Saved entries

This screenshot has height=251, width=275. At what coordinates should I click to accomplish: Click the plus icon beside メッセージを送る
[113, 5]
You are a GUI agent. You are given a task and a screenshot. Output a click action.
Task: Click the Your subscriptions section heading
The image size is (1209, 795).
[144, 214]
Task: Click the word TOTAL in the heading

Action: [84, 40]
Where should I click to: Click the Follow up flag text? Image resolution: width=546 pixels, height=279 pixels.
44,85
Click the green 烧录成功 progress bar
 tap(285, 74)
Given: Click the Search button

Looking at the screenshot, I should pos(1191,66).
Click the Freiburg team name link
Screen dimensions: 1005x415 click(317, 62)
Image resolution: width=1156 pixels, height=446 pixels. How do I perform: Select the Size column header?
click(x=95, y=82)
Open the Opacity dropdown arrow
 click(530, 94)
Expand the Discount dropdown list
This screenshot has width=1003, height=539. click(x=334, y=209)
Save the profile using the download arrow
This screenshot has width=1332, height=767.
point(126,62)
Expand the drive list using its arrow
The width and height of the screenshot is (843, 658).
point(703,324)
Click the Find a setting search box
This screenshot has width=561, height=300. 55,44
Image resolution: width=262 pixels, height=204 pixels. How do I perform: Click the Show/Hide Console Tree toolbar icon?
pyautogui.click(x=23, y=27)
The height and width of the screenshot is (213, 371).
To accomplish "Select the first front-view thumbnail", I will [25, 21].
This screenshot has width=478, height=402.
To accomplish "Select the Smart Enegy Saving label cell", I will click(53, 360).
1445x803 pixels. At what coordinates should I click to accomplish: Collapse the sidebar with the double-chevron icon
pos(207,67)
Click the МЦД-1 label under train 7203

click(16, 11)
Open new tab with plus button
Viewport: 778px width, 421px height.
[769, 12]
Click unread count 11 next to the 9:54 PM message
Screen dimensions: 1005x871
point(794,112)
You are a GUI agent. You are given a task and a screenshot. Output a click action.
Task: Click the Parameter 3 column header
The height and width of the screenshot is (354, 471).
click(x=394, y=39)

(Your task)
Write out an exact copy of every record shown above.

(Finished task)
This screenshot has height=251, width=275. At what coordinates should I click to accomplish: Click the plus icon beside メッセージを送る
[113, 5]
You are a GUI agent. You are given a task and a screenshot. Output a click action.
Task: Click the Your subscriptions section heading
The image size is (1209, 795).
[144, 214]
Task: Click the word TOTAL in the heading

Action: [84, 40]
Where should I click to: Click the Follow up flag text? Image resolution: width=546 pixels, height=279 pixels.
44,85
Click the green 烧录成功 progress bar
 tap(285, 74)
Given: Click the Search button

Looking at the screenshot, I should pos(1191,66).
Click the Freiburg team name link
Screen dimensions: 1005x415 click(317, 62)
Image resolution: width=1156 pixels, height=446 pixels. How do I perform: Select the Size column header?
click(x=95, y=82)
Open the Opacity dropdown arrow
 click(530, 94)
Expand the Discount dropdown list
This screenshot has width=1003, height=539. click(x=334, y=209)
Save the profile using the download arrow
This screenshot has width=1332, height=767.
point(126,62)
Expand the drive list using its arrow
The width and height of the screenshot is (843, 658).
point(703,324)
Click the Find a setting search box
This screenshot has width=561, height=300. 55,44
Image resolution: width=262 pixels, height=204 pixels. How do I perform: Click the Show/Hide Console Tree toolbar icon?
pyautogui.click(x=23, y=27)
The height and width of the screenshot is (213, 371).
To accomplish "Select the first front-view thumbnail", I will [25, 21].
This screenshot has width=478, height=402.
To accomplish "Select the Smart Enegy Saving label cell", I will click(53, 360).
1445x803 pixels. At what coordinates should I click to accomplish: Collapse the sidebar with the double-chevron icon
pos(207,67)
Click the МЦД-1 label under train 7203

click(16, 11)
Open new tab with plus button
Viewport: 778px width, 421px height.
[769, 12]
Click unread count 11 next to the 9:54 PM message
Screen dimensions: 1005x871
point(794,112)
You are a GUI agent. You are given a task and a screenshot. Output a click action.
Task: Click the Parameter 3 column header
The height and width of the screenshot is (354, 471).
click(x=394, y=39)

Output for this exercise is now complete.